Une dizaine d'entreprises mèneraient actuellement des activités d'exploration pétrolière et gazière au Maroc, selon les déclarations de la ministre Leila Benali. Le fait nouveau, présenté comme significatif, tient à l'arrivée d'investisseurs marocains dans ce secteur, longtemps dominé par des opérateurs étrangers.
L'information mérite d'être regardée sans euphorie excessive. Oui, l'exploration est indispensable pour connaître réellement le potentiel du sous-sol national et maritime.
Oui, le cadre juridique marocain est régulièrement présenté comme compétitif pour attirer les capitaux à risque.
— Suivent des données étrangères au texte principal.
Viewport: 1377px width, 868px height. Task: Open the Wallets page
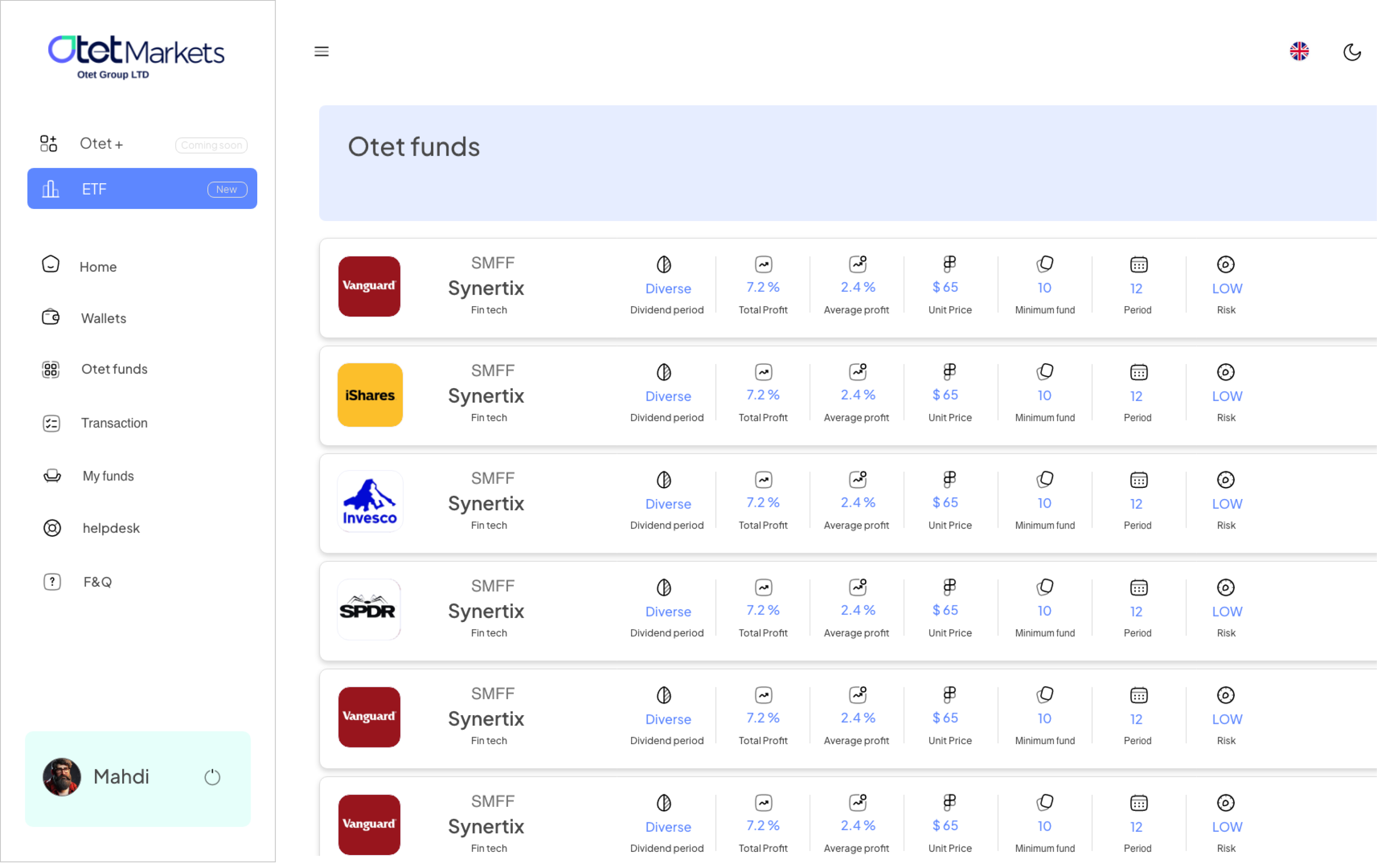(x=103, y=318)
Mais exploration ne veut pas dire découverte, et découverte ne signifie pas production rentable.
Le Maroc a déjà connu plusieurs séquences d'espoir autour du gaz offshore, notamment sur la façade atlantique. Jusqu'ici, le pays n'a pas basculé dans le cercle des producteurs majeurs. Sa dépendance aux importations de produits énergétiques reste une donnée structurelle de l'économie nationale.
L'arrivée d'acteurs marocains peut néanmoins avoir du sens. Elle permettrait de développer une expertise locale, de mieux maîtriser les données géologiques et de faire émerger une chaîne de valeur nationale autour des services énergétiques. À condition que l'investissement ne soit pas guidé par une illusion de rente rapide.
Le Maroc devra tenir ensemble deux impératifs : explorer raisonnablement ses ressources potentielles et poursuivre, sans recul, sa stratégie renouvelable. Le soleil, le vent et l'efficacité énergétique ne sont pas des solutions de secours. Ils restent le socle le plus solide d'une indépendance énergétique réaliste.